▶ **本文抜粋**:
-----

ソファの下、というスペース
日々の暮らしの中で「ソファの下」というスペースは、わたしたち人にとっては特に使うことのない、ただほこりの溜まる空間ではないでしょうか。しかし、犬たちの目線にグーと視線を落としてリビングを見渡してみると、ソファの下というスペースは、暗く囲われていて、逃げ込むには絶好の隠れ家…なのかもしれません。
潜るときの気持ちは、コレ
どうして犬たちは、そうしたところに隠れてしまうの?と疑問を持つ方に向け、ズバリ先に答えをお伝えします。この行動に共通するのは「怖い」「不安」「追われている」「身を守りたい」などの、精神状態だということです。
だからこそ、私たちは犬の細かな気持ちを感じ取り、丁寧に対応していく必要があります。
「もう、また、隠れている!!!」などと激怒し、無理矢理犬を引きずり出すことの無いように。
ソファの下に潜るときの気持ち3つ
1.ひどく驚いた
カミナリ、クラクション、花火などの、今まで聞いたことのない音。それが突然に鳴り、びっくりしてしまったというときに、ソファの下に逃げ込むケースがあります。
瞬間的に驚き、身の置き場をどうすればいいのかわからない、といった心理から、目に入ってきた安全を確保できそうなスペースへ、とっさに入ってしまったのですね。
≪対処法≫
このケースでは、音が鳴りやめば自然に出てきます。自分に危害が及ばないとわかる、慣れる、など、自分自身で整理をするのを待ちましょう。

-----

▶ **記録**:

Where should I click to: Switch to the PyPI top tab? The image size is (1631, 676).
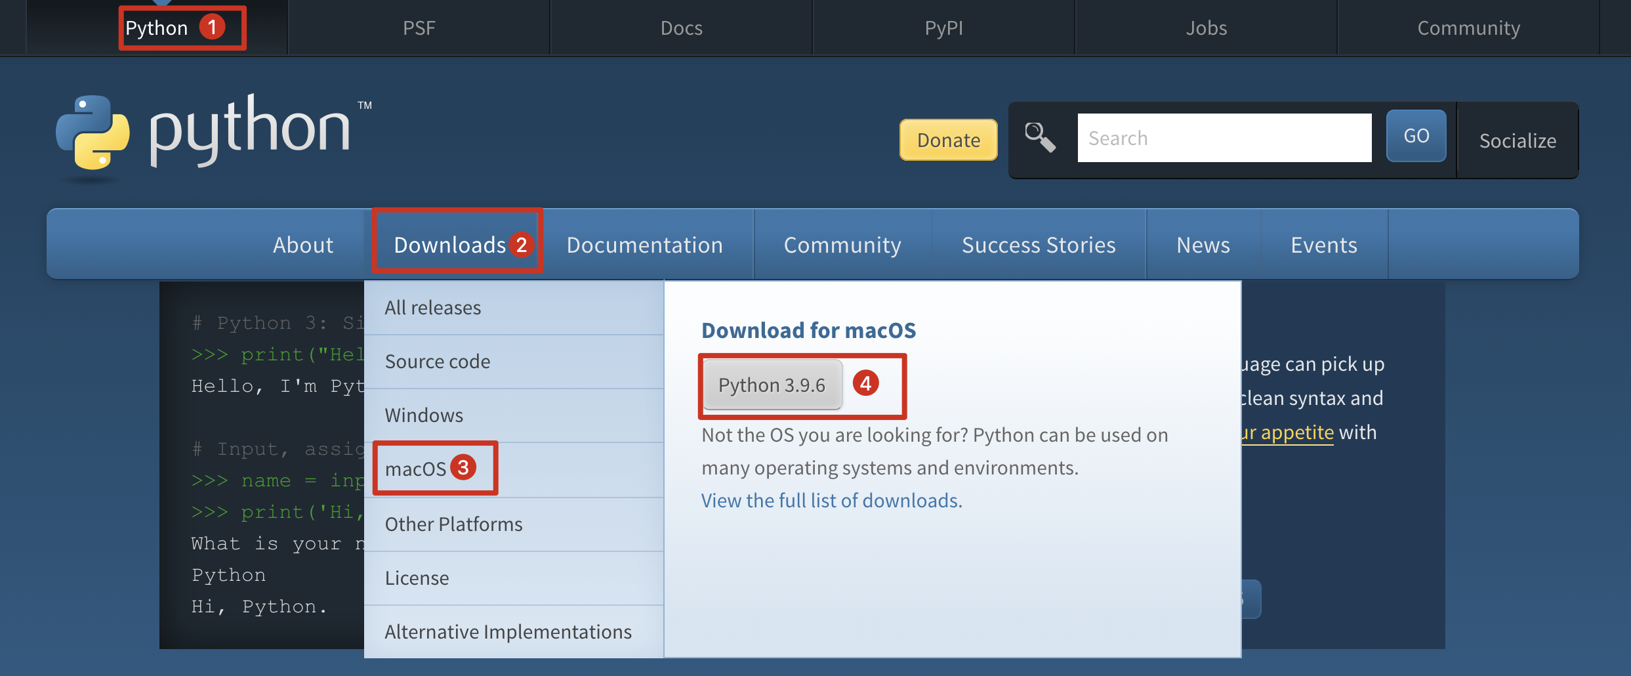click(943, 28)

-----

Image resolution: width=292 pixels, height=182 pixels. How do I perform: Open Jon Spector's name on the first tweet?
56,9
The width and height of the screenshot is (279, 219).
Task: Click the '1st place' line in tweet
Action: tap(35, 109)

-----

▶ **課題一覧**:
**a.** 犬がソファの下に潜る理由の文章では、ソファの下に隠れる行動に共通するのはどのような精神状態だとされていますか。
**b.** 犬がソファの下に潜る理由の文章を、最後の文のあとから書き継いでください。

▶ **各課題の解答**:
**a.** 「怖い」「不安」「追われている」「身を守りたい」などの精神状態です。

**b.**
このとき、「どうしたの~」「出ておいで~」「ほら、オヤツあげるよ」などの声掛けは不要です。おびえているようなら、音が鳴りやむまで、さらにソファの上からシーツをかけて覆ってあげるのもいいでしょう。
2.何かから逃げている
例えば、子供と犬との遊びによく見られる鬼ごっこ。追いかけまわされ、もう鬼ごっこは嫌だよ~、と、ソファの下に逃げ込んでしまうことがよくあります。
同様に、ハウスに犬を入れたい飼い主さんが追い回すとか、粗相やいたずらをした際に、飼い主さんが激怒して追いかけてくることをあらかじめ予測して隠れてしまう、などもありますね。
≪対処法≫
さて、どうでしょう。この場合、逃げ込んでしまうのは、ごく当然の行為ではないでしょうか。しつけにはいろいろな考えがありますが、わたくしは犬を叱る、罰を与えるのは不要と考えているタイプの訓練士です。
ハウスに誘導すると逃げるのは、ハウスが好きではないのですから、ハウスが好きになるように、きっかけと誘導を上手に施す必要があります。粗相やいたずらをしてしまうのは教え方の不足、または、脳と体が満足していないためです。
叱るために追いかける必要があるのでしょうか。その労力で散歩をもっと充実させるとか、トレーニングで犬の脳を使うなど、方法はいくつでもあります。
子供の鬼ごっこについては、犬が反撃してはいけないのですから、平等な遊びとして成立していません。ですから、変えなければならないのは、子供との遊び方、そのものです。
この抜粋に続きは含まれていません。